薄い水色の空が、丸い三輪君の瞳に反射している。三輪君と過ごす、二度目の秋が巡ってきた。
「いやー、説明会無駄に長かったね。三輪君起きてた?」
「あんなところで寝る方が大変だろ。目をつけられる」
「でも、うちのクラスに寝てる奴いたよ」
「よくやるな」
「ふふ、本当それだよね。ただの馬鹿だよ」
まだ周りは受験モードには入っていないけれど、今日、近所の高校が数校ほど学校に来て、出張説明会が開かれた。二年生は全員強制参加で、狭い武道場の中に全クラスぎゅうぎゅうに詰め込まれて、すごくむさくるしく感じた。
夏休みが明けてから、私は身長がぐんと伸びたので、背の順も随分後ろの方へ出世していた。三輪君のクラスは離れているのですぐ隣というわけにはいかないが、後ろから視界へ入れることができるようになり、こっそり盗み見ていた。丸い後頭部の彼は、いつだってしゃんと背筋を張って話を聞いている。長らく見ていなかった彼の体操座り姿が愛おしくて、それが極めて特別なもののように感じた。
将来の夢だとか、進路のことだとか、そういった選択肢を迫られる場面にじわじわと近づいているというのは、こういった説明会も含め、日頃の学校生活の中でもひしひしと感じていた。進学するのはいいんだけど、そのためにいろいろな手順を踏まなければならないことを億劫に感じてしまう。自分が受ける高校を決めて、願書を出して、テストを受けて……なんて、これからやらなければならないことを考えるだけで気が遠くなってしまいそうだ。
「まだ三年生にもなってないのに、もう高校のことなんて気が早すぎるよね」
「確かにな」
「高校に行ったら三輪君モテちゃうかな。そんなのやだー」
「そんな心配しなくても大丈夫だろ」
三輪君はそうやって何でもないようにあしらう。今はまだいいかもしれないけど、この先三輪君の魅力に気づいてしまう人なんて増えていくに決まってる。三輪君に下心を持った女達が周りを囲んでいる図を想像するだけで、今から気が気ではなくなってしまう。ぽっと出の女に負けるわけにはいかない。私も、高校生になるまでにもっと大人っぽくならなきゃいけないなあ。

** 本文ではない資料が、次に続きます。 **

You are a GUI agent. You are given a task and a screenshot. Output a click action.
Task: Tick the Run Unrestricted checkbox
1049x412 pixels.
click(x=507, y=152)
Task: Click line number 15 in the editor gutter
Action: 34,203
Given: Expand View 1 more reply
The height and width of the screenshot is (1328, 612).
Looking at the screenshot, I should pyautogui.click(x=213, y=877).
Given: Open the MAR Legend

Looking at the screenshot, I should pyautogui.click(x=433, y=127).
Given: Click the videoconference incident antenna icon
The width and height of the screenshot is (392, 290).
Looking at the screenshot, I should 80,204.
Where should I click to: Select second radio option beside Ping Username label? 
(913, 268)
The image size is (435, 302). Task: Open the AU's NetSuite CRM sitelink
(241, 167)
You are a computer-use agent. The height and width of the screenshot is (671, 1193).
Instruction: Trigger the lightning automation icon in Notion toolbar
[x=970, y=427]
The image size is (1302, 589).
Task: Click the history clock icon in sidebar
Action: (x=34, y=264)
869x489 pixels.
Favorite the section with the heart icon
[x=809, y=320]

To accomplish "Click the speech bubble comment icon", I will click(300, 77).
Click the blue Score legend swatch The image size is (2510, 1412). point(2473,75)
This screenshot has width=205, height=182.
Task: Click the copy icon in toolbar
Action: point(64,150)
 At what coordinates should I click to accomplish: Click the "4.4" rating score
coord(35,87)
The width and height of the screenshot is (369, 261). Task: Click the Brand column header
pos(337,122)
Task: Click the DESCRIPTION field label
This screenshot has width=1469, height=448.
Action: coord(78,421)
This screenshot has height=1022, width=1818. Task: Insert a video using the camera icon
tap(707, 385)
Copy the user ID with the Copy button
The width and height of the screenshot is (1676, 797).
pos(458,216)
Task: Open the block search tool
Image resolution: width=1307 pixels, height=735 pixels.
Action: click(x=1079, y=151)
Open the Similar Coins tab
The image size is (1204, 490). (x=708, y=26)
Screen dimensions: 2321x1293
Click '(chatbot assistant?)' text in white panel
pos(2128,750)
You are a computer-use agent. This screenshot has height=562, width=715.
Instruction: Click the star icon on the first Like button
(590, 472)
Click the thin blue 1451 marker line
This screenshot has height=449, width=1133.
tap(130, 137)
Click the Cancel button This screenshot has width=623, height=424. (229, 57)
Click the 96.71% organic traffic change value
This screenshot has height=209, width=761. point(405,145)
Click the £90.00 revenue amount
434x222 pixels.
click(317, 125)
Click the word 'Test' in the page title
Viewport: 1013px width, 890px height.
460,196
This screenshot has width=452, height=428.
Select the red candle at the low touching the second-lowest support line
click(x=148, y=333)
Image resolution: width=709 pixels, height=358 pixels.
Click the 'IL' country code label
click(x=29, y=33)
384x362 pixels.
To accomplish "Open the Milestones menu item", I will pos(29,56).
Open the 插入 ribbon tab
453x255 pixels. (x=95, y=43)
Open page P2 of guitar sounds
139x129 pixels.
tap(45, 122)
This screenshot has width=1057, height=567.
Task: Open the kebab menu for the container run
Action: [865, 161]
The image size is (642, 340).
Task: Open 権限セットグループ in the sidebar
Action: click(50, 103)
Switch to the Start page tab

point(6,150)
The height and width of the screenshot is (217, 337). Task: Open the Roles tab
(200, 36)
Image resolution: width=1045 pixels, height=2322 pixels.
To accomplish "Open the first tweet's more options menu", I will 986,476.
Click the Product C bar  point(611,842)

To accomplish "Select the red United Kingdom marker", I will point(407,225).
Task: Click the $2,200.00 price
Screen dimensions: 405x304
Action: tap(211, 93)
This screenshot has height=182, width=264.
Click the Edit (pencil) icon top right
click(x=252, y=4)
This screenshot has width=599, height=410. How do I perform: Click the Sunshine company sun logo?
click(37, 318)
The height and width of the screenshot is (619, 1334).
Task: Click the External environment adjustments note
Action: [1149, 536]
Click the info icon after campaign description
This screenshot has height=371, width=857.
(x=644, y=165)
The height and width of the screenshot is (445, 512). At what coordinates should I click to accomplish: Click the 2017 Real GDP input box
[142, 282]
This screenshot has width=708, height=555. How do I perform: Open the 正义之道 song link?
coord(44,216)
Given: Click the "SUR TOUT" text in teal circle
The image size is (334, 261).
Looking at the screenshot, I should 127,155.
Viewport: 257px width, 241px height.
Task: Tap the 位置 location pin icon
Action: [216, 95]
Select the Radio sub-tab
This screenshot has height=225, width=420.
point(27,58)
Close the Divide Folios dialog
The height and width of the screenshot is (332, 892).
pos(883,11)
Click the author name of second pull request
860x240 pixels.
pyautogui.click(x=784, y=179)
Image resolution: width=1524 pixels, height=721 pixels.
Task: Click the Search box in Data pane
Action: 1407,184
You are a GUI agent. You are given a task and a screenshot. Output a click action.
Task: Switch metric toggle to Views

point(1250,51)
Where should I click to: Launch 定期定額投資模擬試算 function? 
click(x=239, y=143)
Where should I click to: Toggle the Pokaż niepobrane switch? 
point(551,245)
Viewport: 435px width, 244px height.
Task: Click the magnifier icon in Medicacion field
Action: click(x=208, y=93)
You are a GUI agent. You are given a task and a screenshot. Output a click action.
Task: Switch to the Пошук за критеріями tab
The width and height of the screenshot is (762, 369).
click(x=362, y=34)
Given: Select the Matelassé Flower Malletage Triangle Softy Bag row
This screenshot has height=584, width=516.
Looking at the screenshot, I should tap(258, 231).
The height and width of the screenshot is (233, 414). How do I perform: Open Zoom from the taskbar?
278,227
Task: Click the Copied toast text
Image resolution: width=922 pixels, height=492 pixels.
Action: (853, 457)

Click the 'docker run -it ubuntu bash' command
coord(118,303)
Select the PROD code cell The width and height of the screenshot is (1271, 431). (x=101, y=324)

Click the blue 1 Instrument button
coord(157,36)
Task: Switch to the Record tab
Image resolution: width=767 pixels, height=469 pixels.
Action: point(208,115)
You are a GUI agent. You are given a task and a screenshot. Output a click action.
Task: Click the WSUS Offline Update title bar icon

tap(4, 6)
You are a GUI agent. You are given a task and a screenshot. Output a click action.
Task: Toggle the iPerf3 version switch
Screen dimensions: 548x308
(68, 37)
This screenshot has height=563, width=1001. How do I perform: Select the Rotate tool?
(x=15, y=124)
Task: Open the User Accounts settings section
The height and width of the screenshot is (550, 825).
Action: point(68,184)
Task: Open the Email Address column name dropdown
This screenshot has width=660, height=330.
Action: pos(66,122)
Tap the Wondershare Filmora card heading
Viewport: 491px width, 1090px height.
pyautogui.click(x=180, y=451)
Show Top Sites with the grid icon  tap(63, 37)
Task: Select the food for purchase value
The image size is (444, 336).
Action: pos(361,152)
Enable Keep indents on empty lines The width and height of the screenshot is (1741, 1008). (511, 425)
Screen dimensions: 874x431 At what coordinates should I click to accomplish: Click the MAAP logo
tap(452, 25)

「そういえばさ、三輪君は進路どこで考えてるの? やっぱ六頴館?」
いつも一緒にいるけど、思い返せば三輪君と進路の話はしたことがなかった。六頴館の制服を着る三輪君の姿を思い浮かべる。学ランもいいけれど、やっぱブレザーを着た男の人って格好良くみえるよなあ、なんて浮ついた気持ちを三輪君に悟られないように、なるべくポーカーフェイスを心がけた。
「いや、三門第一で考えてる」
三門第一。三輪君からの予想外の返答に、一瞬、足を止めかけてしまった。
私はてっきり、三輪君はボーダーと提携している六頴館に進むとばかり思っていた。だって、三門第一だと、学力レベル的にも大学進学は少し大変だ。三輪君は頭いいし、六頴館も余裕だと思うのに、どうしてそちらなのだろうか。
というか、私は三輪君と一緒に六頴館へ進学するつもりで将来設計について考えていた。だから、今の私は平静を装おっているけれど、頭の中は進路のことでいっぱいだ。でも、本人とこういう話はしたことなかったから、三輪君を責めてもお門違いであることは分かってる。昔の私とは違うので、いちいち当たり散らしたりはしないはず。……多分。
「……へえー、そうなの」
「大学に進学するつもりは今の所ないから」
三輪君は、まるで前から決まっていたかのような口ぶりで話す。三輪君は、不確定で曖昧なことはあまり話そうとしない。だから、これも既に頭の中で決まっていることなんだろう。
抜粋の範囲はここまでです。